You will have to let us know how it performs once you start making sawdust.


----------



## JohnGray

I also purchased one of these but haven't had a chance to do anything with it yet other than mount in a plate for my router table. Please keep us informed and *thanks for the post*!!!


----------



## gbvinc

My brother and I each picked up one of these about a month ago and have been quite pleased with it. The soft start and variable speed under load make for a smooth handling router. No problems with it so far.


----------



## framergp

I just purchase the combo fix and plunge base freud Model FT1700VCE router from Home Depot for $99.00. Runs great.


----------



## TThomas

For $99 for the combo…I had to feed my addiction….haven't tried it out yet…..keep us posted..


----------



## Phishead

I picked one of these up for my router table and I love it.
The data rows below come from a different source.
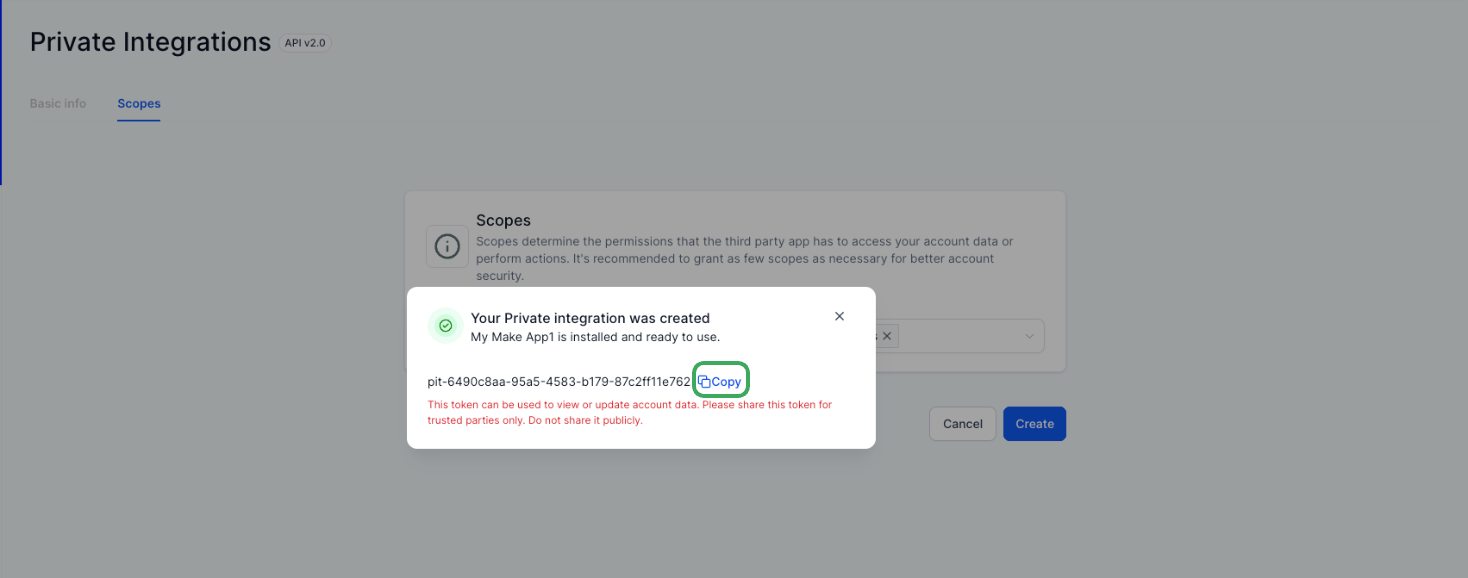Close the integration created dialog
The width and height of the screenshot is (1468, 578).
point(839,316)
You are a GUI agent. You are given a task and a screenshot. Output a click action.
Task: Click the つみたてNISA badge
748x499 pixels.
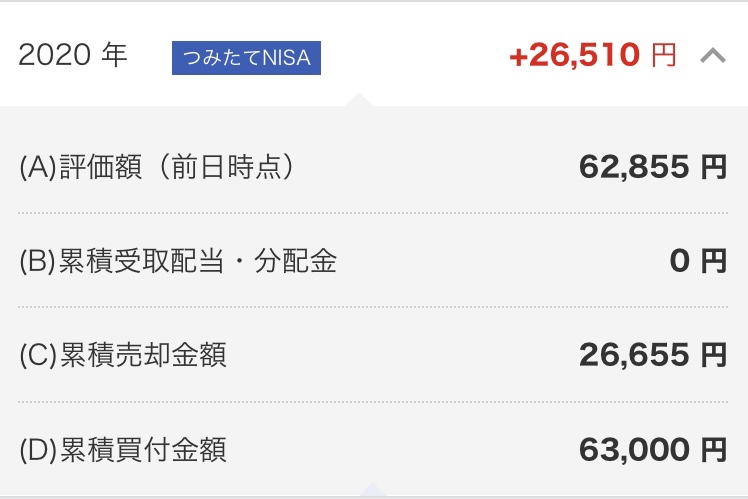click(246, 58)
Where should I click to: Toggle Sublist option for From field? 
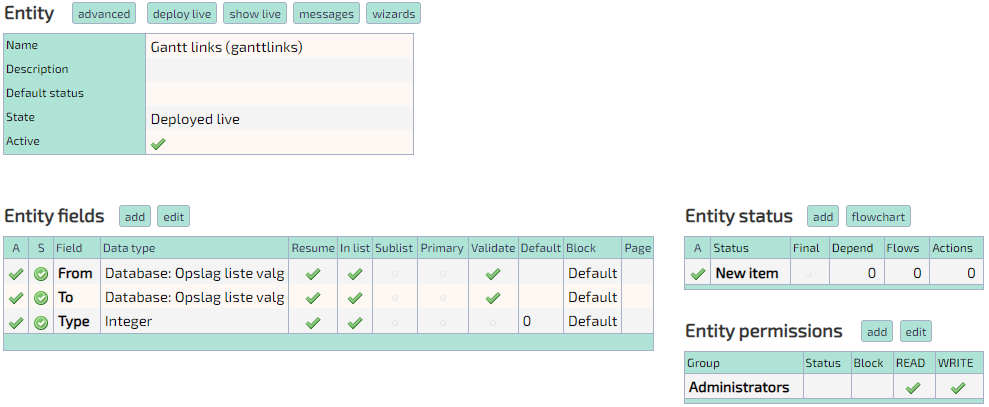coord(394,273)
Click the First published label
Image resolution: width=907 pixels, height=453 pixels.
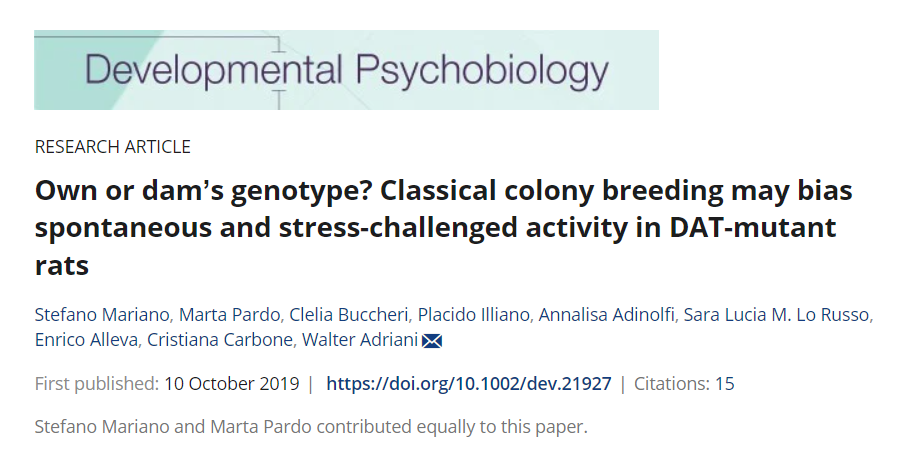pos(97,384)
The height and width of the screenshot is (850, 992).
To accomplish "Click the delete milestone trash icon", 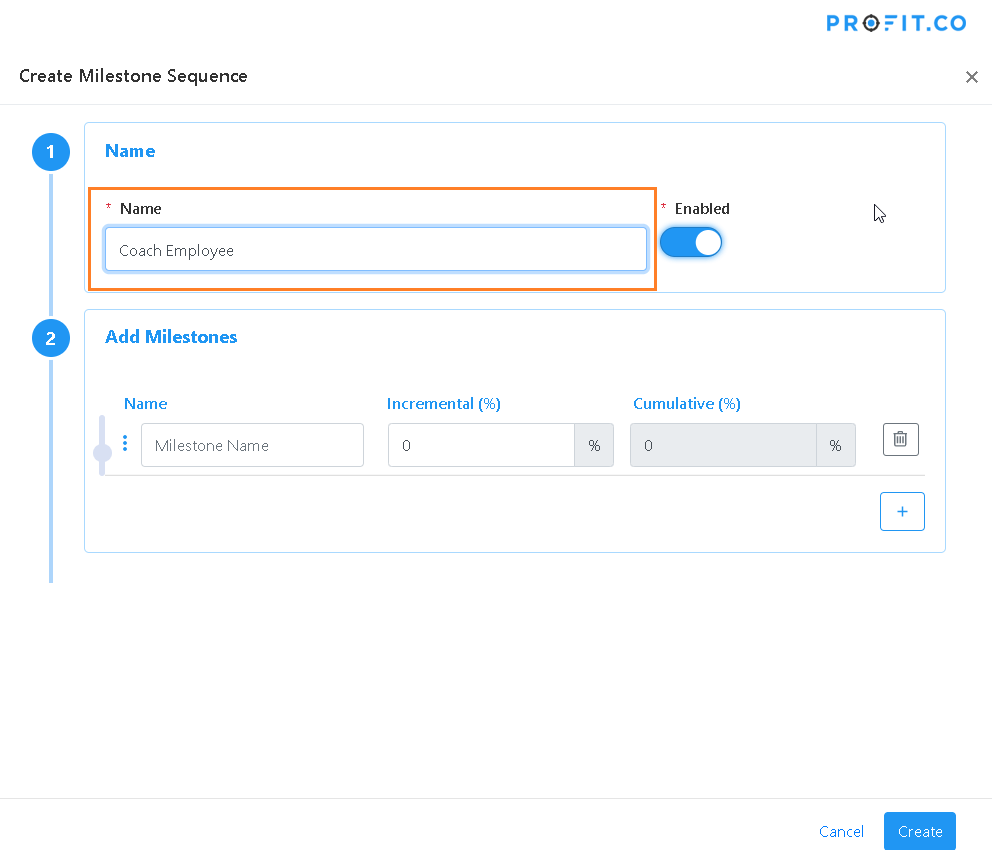I will click(900, 439).
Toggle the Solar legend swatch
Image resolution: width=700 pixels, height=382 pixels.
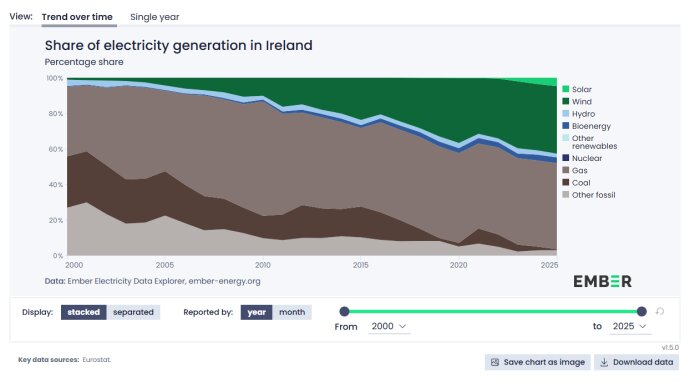point(566,89)
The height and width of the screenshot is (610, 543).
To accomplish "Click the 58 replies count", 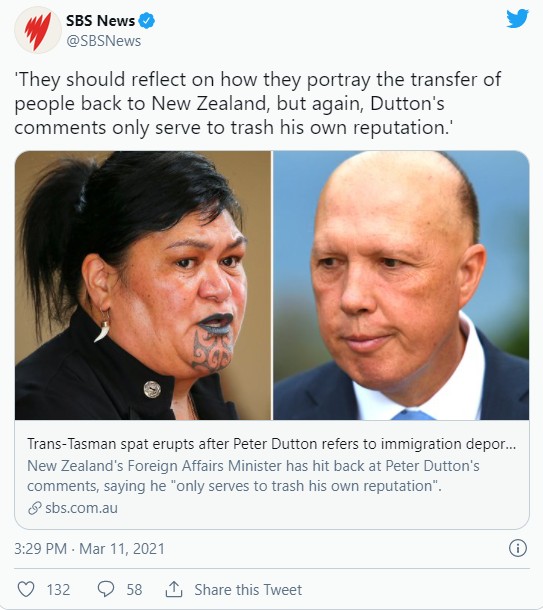I will tap(134, 590).
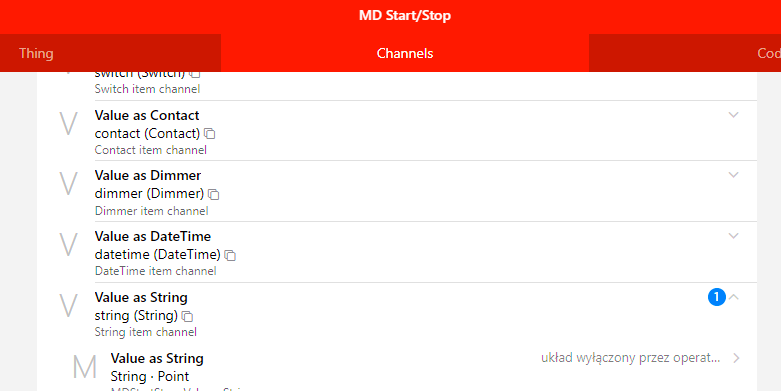The height and width of the screenshot is (391, 781).
Task: Select the Channels tab
Action: tap(405, 53)
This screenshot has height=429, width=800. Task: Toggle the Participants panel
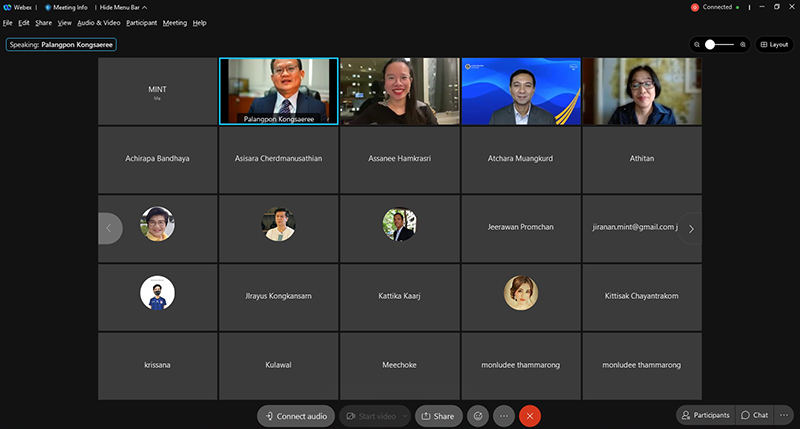click(705, 415)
I had a problem with the height adjustment button and I contacted Freud about it. They sent me out replacement parts 3 days later no questions asked. Great customer service.


----------



## JohnGray

*Tony,* what was wrong with the height adjustment button???


----------



## klpete45

congrats on the new tool. Being a newby on LJ, I have a question about ratings - if you haven't used it yet, how does it get a 5 star rating? Are there previous ratings by others that result in this rating? Thanks


----------



## Phishead

John, 
The lock button kept slipping when I tried to raise the collet out of the table to change bits. The new internal parts they sent for the button fit a lot tighter and the problem was solved.


----------



## wayner

Great router and a great price I got the fixed and plunge base
with case at Lowes for $99.00


----------



## Straightpiped

Sounds like Home Depot and Lowes has a little better deal, Woodcraft is fixed base only.


----------



## pintodeluxe

5 stars for me too. The full above-the-table adjustmsnts sold me. This is actaully a 13 amp router, and may be under rated at 2.25 hp. Very smooth, very powerful router. I use it in my table with great success, however it is a nice hand router too.


----------



## woodchipper63

Does anyone have a remedy for a slipping plunge clutch on a Freud VCE1700?


----------